Featuring All 22 Original Episodes from 1998’s First and Only Season in a 4-Disc Set



BURBANK, CA (December 10, 2014) – Forces of good and evil clash to determine who will claim victory in the fateful tournament as Warner Bros. Home Entertainment (WBHE) releases Mortal Kombat: Conquest to own on DVD for the first time since the series debuted in national syndication in 1998. Set to release in time for the debut of the franchise’s next entry in the video game series -- Mortal Kombat X – the original series hits shelves for fans old and new alike to relive the action.

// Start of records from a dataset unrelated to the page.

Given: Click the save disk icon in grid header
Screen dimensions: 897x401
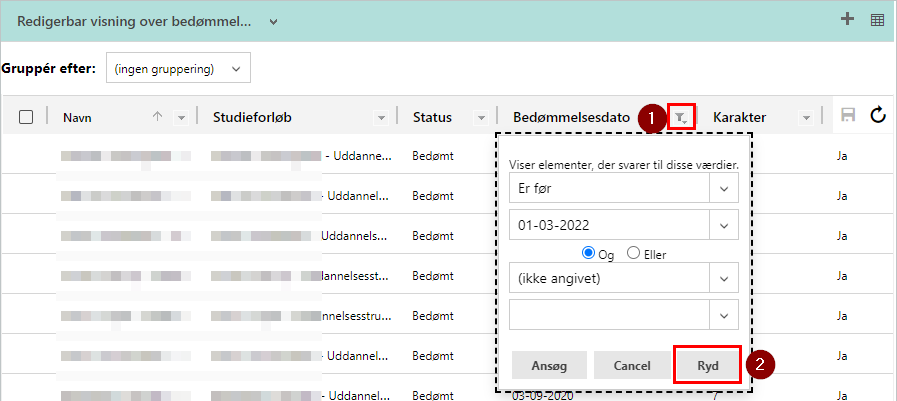Looking at the screenshot, I should (848, 116).
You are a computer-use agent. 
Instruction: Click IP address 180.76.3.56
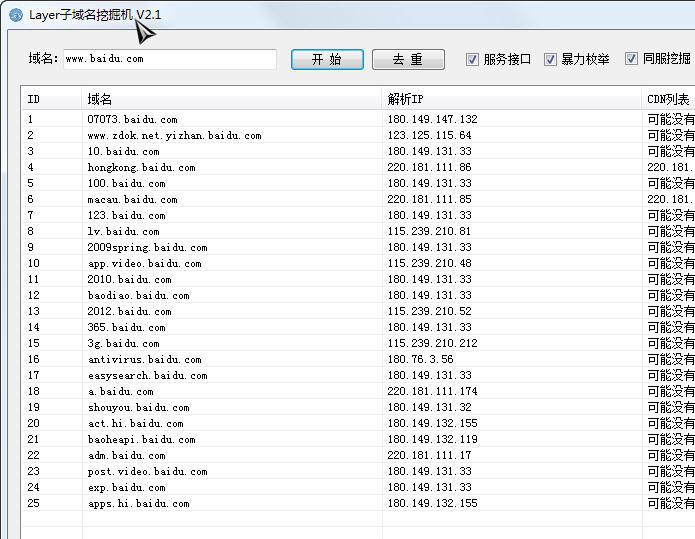[420, 360]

All 22 episodes from the first and only season are included in Mortal Kombat: Conquest, available on DVD for $39.98 SRP on March 31, 2015.



In a world scarred by destruction and violence, three fierce warriors face the wrath of an evil empire as they strive to protect the Earth Realm from the forces of darkness in "Mortal Kombat: Conquest." In this prequel to the critically-acclaimed movies, Kung Lao has triumphed in the Mortal Kombat tournament, defeating Shang Tsung and saving Earth Realm. Now, he must train a new generation of warriors for the next tournament. Meanwhile, an exiled Shang Tsung attempts to thwart Lao's efforts with the aid of supernatural warriors such as Scorpion and Sub-Zero.



“For decades, Mortal Kombat has proven its popularity past the video game realm into movies, an animated series and web series as well as this live-action television title,” said said Rosemary Markson, WBHEG Senior Vice President, TV Brand Management and Retail Marketing,. “We are thrilled to release Mortal Kombat: Conquest for the first time ever on DVD for longtime fans to relive the action as well as introduce new generations to the prequel storylines and events that took place prior to the video games and movies.”



Based on one of the best-selling video game franchises of all time; the Mortal Kombat video game series has sold over 30 million copies worldwide to date. 



Mortal Kombat: Conquest on DVD includes all 22 one-hour episodes:



1. Warrior Eternal, Part 1

2. Warrior Eternal, Part 2

3. Cold Reality

4. Immortal Kombat

5. The Essence

6. Noob Sailbot

7. Debt of the Dragon

8. Undying Dream

9. Quan Chi

10. Unholy Alliance

11. Thicker Than Blood

12. Shadow of a Doubt

13. Twisted Truths

14. Festival of Death

15. The Serpent & The Ice

16. Kreeya

17. The Master

18. In Kold Blood

19. Flawed Victory

20. Balance of Power

21. Stolen Lies

22. Vengeance

DVD Standard Features:

• 4 DVD-9s

• Audio: English (5.1)

• Subtitles: English SDH

• Aspect Ratio: 4x3 Full Screen


----------



## willis7469 (Jan 31, 2014)

Awesome. Finish him!!!!


----------



## Mike Edwards (Mar 10, 2011)

willis7469 said:


> Awesome. Finish him!!!!


:rofl:

this has been a TV series that I honestly never thought would see the light of day again. it's been lounging in obscurity for several decades and as a Mortal Kombat nut I'm highly excited


----------



## stiffandcold (Apr 16, 2012)

Longtime MK fan here as well! Didn't knew this existed. Sounds good to me, I shall look into it when it comes out.


----------



## Mike Edwards (Mar 10, 2011)

stiffandcold said:


> Longtime MK fan here as well! Didn't knew this existed. Sounds good to me, I shall look into it when it comes out.


I know I will be for sure. Daniel Bernhardt when he was young and spry and Kristina Lokken (spelling) when she actually knew how to smile.


----------